Mengenai fokus pendidikan multikultural, H.A.R
Tilaar mengungkapkan bahwa dalam program pendidikan multikultural, fokusnya
tidak lagi diarahkan semata-mata kepada kelompok rasial, agama dan kultural
domain atau mainstream. Fokus seperti ini akan menjadi tekanan pada pendidikan
interkultural yang menekankan peningkatan pemahaman dan toleransi individu-individu yang berasal dari kelompok
minoritas terhadap budaya mainstream yang dominan, yang pada akhirnya
menyebabkan orang-orang dari kelompok minoritas terintegrasi ke dalam
masyarakat mainstream. Pendidikan multikultural sebenarnya merupakan sikap
peduli dan mau mengerti (difference), atau politics of recognition
politik pengakuan terhadap orang-orang dari kelompok minoritas.[6]
Dalam konteks itu, pendidikan multikultural
melihat masyarakat secara lebih luas. Berdasarkan pandangan dasar bahwa sikap indiference dan Non-recognition tidak hanya berakar
dari ketimpangan struktur rasial, tetapi paradigma pendidikan multikultural
mencakup subjek-subjek mengenai ketidakadilan, kemiskinan, penindasan dan
keterbelakangan kelompok-kelompok minoritas dalam berbagai bidang: sosial,
budaya, ekonomi, pendidikan dan lain sebagainya. Paradigma seperti ini akan
mendorong tumbuhnya kajian-kajian tentang ethnic studies untuk kemudian
menemukan tempatnya dalam kurikulum pendidikan sejak dari tingkat dasar sampai
perguruan tinggi. Tujuan inti dari pembahasan tentang subjek ini adalah untuk
mencapai pemberdayaan (empowerment) bagi kelompok-kelompok minoritas dan
disadventaged.[7]
[1]
H.A.R Tilaar,2003.Kekusaan Dan Pendidikan Suatu Tinjauan Dan Persepektif
Studi Kultural.IndonesiaTera.167
[2]
Imron,Mashadi, Pendidikan Agama Islam
Dalam Persepektif Multikulturalisme. Balai Litbang Agama. Jakarta.
Hal: 48
[3]
H.A Dardi Hasyim, Yudi Hartono. Pendidikan Multikultural di Sekolah. UPT
penerbitan dan percetakan UNS. Surakarta. Hal: 28
[4] Musa Asy’arie, (2004). Pendidikan Multikultural dan Konflik
Bangsa, http://www.kompas.com/kompas-cetak/0409/03/opini/1246546
[5]
Tiga akal tersebut adalah dimensi ontology, epistimologi dan aksiologi.

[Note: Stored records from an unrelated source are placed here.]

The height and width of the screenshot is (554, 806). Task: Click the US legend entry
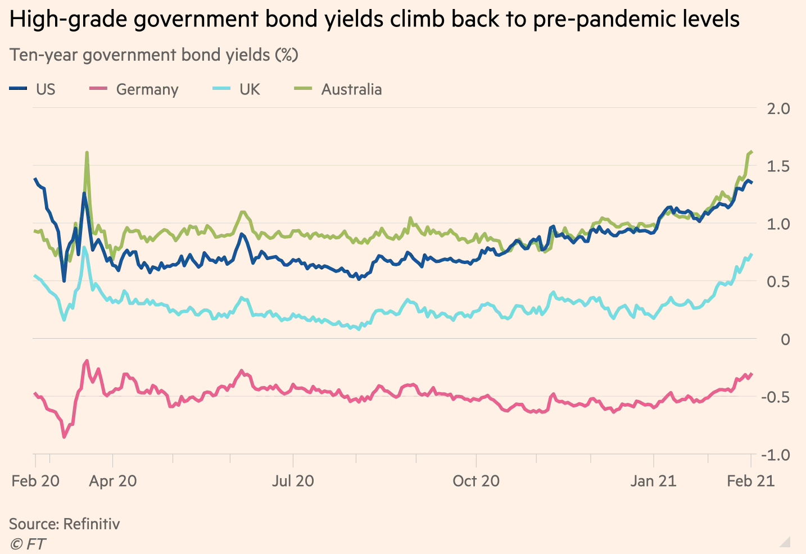(x=33, y=89)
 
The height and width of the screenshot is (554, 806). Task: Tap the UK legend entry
(x=237, y=89)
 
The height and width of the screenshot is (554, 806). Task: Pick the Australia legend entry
(x=339, y=89)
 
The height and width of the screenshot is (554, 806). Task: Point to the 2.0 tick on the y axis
(x=778, y=108)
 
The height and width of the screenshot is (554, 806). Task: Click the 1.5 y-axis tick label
(x=778, y=166)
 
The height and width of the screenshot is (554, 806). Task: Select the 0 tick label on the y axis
(x=785, y=339)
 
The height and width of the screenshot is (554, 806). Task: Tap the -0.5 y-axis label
(x=776, y=397)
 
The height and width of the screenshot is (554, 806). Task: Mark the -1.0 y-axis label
(x=776, y=455)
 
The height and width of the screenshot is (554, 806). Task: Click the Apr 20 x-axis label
(x=113, y=481)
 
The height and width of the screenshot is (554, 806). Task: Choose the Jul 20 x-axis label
(x=293, y=481)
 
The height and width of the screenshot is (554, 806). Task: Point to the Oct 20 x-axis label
(x=476, y=481)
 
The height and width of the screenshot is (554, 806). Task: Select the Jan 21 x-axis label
(x=653, y=481)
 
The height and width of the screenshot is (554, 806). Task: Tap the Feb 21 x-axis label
(x=750, y=481)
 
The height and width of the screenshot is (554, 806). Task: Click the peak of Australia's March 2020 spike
(x=87, y=152)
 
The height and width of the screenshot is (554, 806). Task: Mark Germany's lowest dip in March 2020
(x=64, y=437)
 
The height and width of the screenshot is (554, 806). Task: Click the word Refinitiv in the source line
(x=92, y=524)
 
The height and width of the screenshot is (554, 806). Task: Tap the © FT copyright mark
(x=28, y=544)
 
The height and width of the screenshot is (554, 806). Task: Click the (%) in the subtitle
(x=286, y=55)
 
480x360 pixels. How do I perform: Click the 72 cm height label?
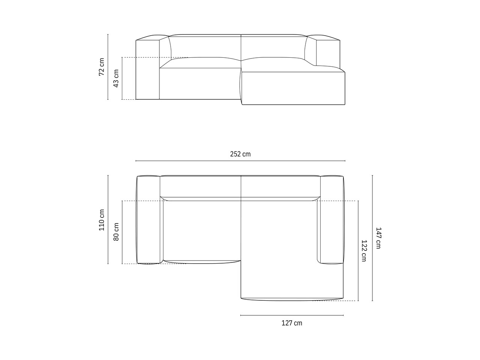click(x=102, y=67)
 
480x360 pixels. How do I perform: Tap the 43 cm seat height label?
click(x=116, y=78)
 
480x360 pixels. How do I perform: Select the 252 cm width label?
click(x=240, y=154)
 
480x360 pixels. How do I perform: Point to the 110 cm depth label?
click(x=102, y=220)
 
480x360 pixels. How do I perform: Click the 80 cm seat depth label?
click(x=116, y=232)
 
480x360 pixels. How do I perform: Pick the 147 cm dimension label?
click(x=378, y=238)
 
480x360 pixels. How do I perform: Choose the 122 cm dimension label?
click(x=364, y=251)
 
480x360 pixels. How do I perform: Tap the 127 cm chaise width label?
click(x=292, y=323)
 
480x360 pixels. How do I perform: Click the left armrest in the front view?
click(x=148, y=69)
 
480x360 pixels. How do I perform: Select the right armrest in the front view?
click(x=328, y=52)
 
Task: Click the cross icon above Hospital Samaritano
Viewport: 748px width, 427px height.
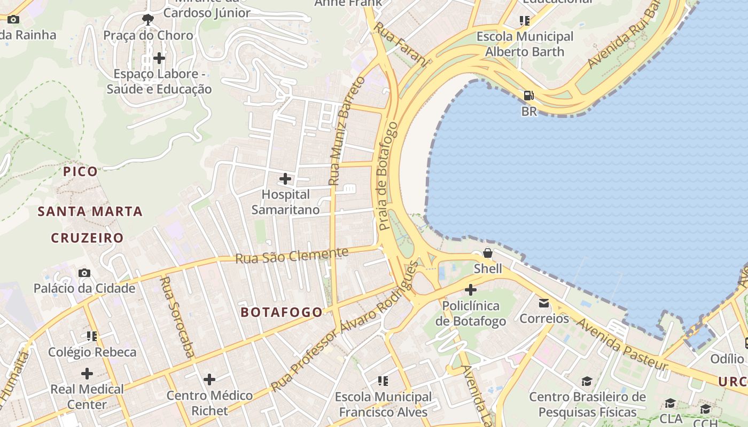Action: point(285,178)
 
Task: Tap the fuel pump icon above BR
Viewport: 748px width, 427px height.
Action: point(528,96)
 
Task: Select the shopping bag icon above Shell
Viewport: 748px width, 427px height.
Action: point(488,252)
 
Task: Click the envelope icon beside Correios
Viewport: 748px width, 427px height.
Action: point(544,303)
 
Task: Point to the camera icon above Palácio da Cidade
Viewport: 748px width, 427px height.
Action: point(84,273)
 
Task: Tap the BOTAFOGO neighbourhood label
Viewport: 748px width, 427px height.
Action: point(282,312)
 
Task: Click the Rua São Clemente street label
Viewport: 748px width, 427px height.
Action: point(292,255)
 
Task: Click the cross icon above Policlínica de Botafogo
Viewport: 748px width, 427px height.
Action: point(470,290)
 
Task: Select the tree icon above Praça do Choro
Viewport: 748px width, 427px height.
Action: point(147,20)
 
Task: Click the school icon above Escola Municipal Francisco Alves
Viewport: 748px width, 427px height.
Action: point(383,381)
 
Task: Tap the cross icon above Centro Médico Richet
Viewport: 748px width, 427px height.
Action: point(209,379)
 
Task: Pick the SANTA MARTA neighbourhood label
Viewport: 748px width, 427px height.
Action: point(90,211)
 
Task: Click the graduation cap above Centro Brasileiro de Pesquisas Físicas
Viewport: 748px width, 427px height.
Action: point(587,381)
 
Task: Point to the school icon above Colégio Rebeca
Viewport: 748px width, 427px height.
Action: point(92,336)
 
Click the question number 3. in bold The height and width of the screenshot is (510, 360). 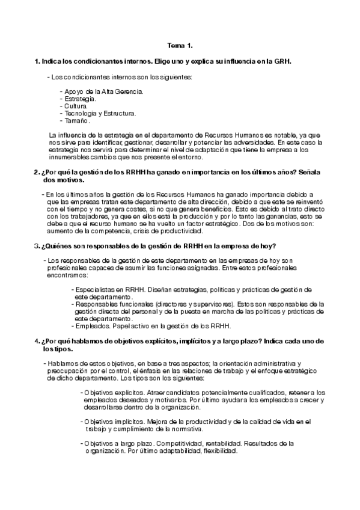36,245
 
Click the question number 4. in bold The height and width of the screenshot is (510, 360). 36,341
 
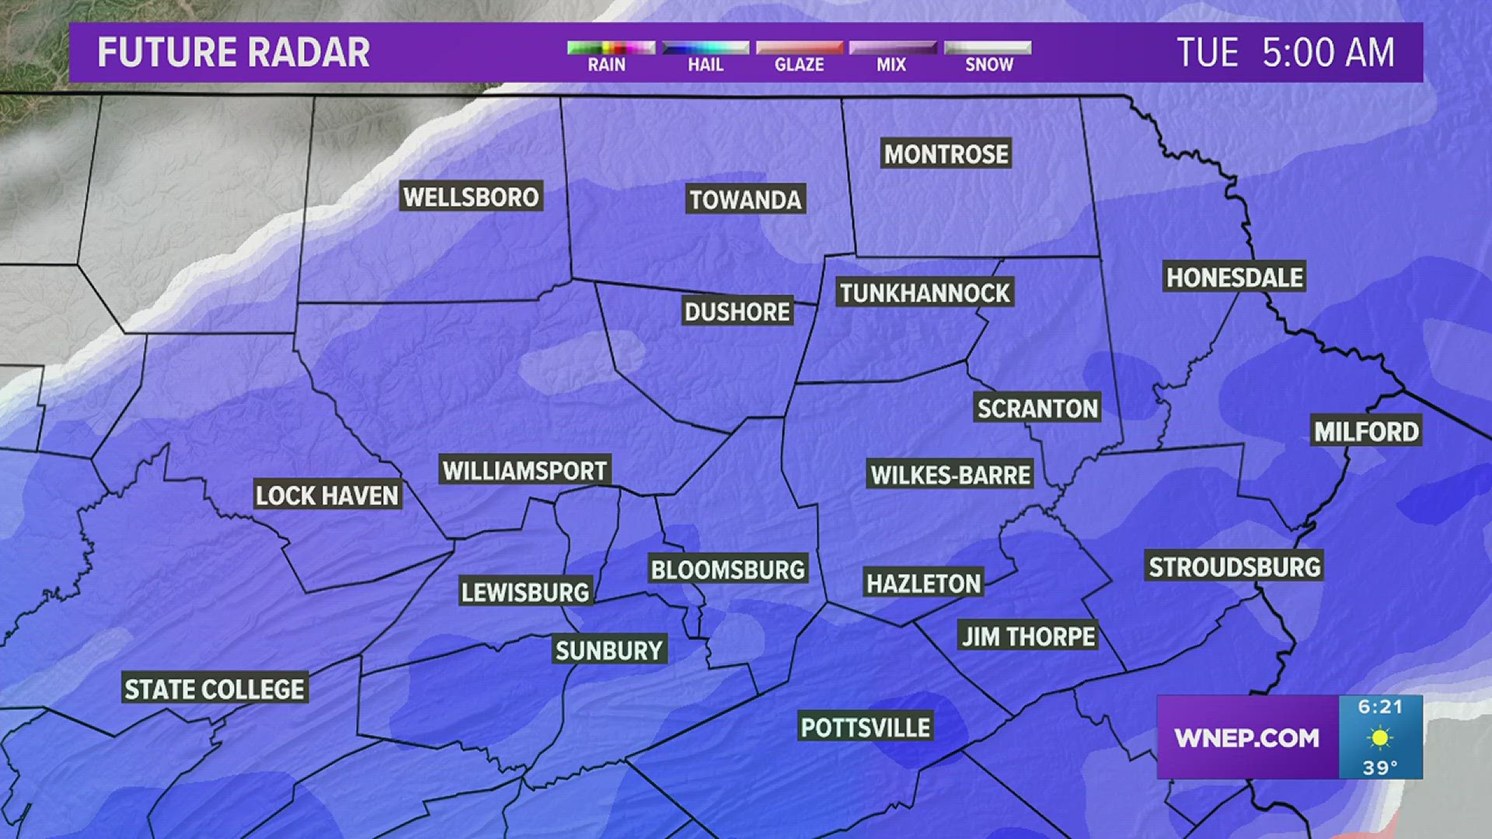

Ontologi : cabang metafisika yang membicrakan watak realitas tertinggi atau
wujud (being) epistimologi:cabag dari filsafat yang meyakini sumber-sumber
serta pengetahuan-pengetahuan. Aksiologi: penyelidikan terhadap
nilai-nilai/martabat dan tindakan manusia (cabag dari filsafat) . (Kamus
Ilmiyah Popular : Pius A Partanto, M Dahlan Al Barry).
[6]
Muhaiemin
El-Ma’hady (2004), Multikulturalisme dan Pendidikan Multikultural. http://artikel.VS/muhaemin6-04.htm
[7] Ibid.
Disadvantaged/disadvantaseus
adalah suatu kondisi yang sangat tidak menguntungkan, yang membawa kedalam
suatu kerugian,(Kamus Ilmiyah Popular : Pius A Partanto, M Dahlan Al Barry).
misalnya dalam kelomok tertentu yang memiliki ciri yang berbeda (kulit hitam
dan kulit putih di Amerika) diberlakukan secara diskriminatif.